+++ DATA EXTRACTS +++

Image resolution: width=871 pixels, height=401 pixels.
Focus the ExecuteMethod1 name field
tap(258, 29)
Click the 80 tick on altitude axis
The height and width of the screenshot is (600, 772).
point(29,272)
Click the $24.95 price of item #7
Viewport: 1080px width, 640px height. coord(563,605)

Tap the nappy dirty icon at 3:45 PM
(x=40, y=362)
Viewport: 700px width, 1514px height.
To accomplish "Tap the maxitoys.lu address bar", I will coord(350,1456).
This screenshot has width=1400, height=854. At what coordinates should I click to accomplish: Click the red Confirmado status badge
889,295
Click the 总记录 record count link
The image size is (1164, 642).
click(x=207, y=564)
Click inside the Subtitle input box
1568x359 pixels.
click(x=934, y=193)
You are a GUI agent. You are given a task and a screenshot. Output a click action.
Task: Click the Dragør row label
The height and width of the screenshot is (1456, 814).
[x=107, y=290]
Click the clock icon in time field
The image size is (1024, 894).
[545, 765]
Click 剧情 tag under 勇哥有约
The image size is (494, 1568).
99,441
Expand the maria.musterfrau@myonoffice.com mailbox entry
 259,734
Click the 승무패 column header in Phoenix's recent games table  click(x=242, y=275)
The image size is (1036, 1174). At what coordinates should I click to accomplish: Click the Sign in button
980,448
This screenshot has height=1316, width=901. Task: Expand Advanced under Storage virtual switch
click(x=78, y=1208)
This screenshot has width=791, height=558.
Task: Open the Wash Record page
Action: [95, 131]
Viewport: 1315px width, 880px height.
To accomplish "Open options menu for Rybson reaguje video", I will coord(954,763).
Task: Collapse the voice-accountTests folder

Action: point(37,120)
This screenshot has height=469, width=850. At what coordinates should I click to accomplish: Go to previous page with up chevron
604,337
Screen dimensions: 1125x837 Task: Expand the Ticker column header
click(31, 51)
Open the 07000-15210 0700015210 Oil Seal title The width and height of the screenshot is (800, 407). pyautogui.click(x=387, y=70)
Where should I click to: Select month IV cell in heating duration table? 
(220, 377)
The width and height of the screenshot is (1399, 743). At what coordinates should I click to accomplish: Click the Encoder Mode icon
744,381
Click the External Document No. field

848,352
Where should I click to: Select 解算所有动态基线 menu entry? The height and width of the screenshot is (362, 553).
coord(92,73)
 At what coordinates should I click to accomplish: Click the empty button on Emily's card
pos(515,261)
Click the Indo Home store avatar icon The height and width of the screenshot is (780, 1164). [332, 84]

+++

§ **WHAT YOU NEED TO DO**
Find and copy every line in the entries above where the string "will" occurs.

§ **RESPONSE AREA**
To accomplish "Tap the maxitoys.lu address bar", I will coord(350,1456).
To accomplish "Open options menu for Rybson reaguje video", I will coord(954,763).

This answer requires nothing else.